Check every line of the data below for the word "agent", then give only the number of lines that have it.

··· DATA FOR REVIEW ···

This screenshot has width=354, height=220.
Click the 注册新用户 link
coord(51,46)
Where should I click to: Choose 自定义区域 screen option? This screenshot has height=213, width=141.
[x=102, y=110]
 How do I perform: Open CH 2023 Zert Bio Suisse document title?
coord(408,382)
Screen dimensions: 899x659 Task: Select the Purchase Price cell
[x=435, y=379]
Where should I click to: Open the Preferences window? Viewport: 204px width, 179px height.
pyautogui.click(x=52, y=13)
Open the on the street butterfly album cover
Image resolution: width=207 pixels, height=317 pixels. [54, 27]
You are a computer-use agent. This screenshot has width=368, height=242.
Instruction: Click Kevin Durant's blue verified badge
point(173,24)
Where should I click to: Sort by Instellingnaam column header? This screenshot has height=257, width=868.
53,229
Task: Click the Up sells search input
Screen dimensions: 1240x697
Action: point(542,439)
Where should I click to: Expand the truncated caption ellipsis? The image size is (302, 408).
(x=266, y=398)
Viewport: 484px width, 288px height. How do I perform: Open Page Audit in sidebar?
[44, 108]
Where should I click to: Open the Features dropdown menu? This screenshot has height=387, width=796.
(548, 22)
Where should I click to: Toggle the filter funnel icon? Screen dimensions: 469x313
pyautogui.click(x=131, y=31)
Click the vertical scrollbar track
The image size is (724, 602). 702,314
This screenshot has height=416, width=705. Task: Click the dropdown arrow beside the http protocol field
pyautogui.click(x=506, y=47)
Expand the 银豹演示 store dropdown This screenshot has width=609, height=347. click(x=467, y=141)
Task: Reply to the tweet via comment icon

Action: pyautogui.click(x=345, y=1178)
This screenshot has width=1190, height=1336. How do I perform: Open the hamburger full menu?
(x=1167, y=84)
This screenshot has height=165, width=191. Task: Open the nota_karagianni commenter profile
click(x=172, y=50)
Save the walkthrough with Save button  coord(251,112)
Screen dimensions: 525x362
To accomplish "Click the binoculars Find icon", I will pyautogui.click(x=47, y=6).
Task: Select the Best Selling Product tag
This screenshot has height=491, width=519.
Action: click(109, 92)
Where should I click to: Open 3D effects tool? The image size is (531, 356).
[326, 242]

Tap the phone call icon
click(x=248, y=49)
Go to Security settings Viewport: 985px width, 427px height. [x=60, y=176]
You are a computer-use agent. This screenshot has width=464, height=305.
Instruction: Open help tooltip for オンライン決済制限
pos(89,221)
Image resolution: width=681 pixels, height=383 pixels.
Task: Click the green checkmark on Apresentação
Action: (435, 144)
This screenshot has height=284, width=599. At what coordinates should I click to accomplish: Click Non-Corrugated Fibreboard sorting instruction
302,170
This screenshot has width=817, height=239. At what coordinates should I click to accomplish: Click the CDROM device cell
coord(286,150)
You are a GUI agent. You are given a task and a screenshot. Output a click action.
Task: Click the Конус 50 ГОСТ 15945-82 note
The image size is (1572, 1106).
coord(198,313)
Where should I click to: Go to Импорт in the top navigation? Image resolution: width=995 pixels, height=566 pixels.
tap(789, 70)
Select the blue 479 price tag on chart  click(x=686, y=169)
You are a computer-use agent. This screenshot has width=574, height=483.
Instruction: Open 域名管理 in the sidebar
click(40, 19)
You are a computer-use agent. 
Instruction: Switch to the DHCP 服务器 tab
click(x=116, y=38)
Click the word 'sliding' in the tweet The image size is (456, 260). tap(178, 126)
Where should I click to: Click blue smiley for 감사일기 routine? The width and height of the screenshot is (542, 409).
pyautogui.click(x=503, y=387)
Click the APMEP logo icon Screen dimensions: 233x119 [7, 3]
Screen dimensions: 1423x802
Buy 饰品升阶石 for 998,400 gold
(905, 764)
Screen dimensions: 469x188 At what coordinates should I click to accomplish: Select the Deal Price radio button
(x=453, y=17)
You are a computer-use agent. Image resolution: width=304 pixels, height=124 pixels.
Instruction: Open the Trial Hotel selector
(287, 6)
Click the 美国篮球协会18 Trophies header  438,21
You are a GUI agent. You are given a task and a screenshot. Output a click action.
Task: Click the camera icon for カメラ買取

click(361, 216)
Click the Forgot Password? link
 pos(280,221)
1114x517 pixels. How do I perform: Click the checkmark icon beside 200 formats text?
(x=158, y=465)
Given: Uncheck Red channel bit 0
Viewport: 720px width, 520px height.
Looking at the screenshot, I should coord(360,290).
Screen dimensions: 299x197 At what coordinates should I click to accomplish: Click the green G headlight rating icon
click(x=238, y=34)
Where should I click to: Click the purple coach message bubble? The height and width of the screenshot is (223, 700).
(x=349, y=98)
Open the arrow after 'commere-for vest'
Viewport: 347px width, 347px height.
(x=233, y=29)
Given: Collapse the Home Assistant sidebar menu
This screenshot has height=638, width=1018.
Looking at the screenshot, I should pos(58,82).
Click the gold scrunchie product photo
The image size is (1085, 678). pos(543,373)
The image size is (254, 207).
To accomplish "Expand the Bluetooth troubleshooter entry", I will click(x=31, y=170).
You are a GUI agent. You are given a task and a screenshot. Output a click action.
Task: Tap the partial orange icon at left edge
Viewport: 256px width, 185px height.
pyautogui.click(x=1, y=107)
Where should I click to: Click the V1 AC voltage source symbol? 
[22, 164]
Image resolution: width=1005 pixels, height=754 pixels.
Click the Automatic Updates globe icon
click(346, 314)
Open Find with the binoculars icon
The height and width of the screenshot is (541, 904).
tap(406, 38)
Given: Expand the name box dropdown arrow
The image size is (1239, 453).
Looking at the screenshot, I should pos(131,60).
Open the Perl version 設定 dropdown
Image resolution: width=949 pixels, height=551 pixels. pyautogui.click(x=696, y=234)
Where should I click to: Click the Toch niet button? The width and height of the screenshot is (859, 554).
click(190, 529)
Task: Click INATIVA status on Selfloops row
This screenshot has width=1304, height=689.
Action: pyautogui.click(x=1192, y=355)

···

> **OUTPUT OF THE TASK**:
8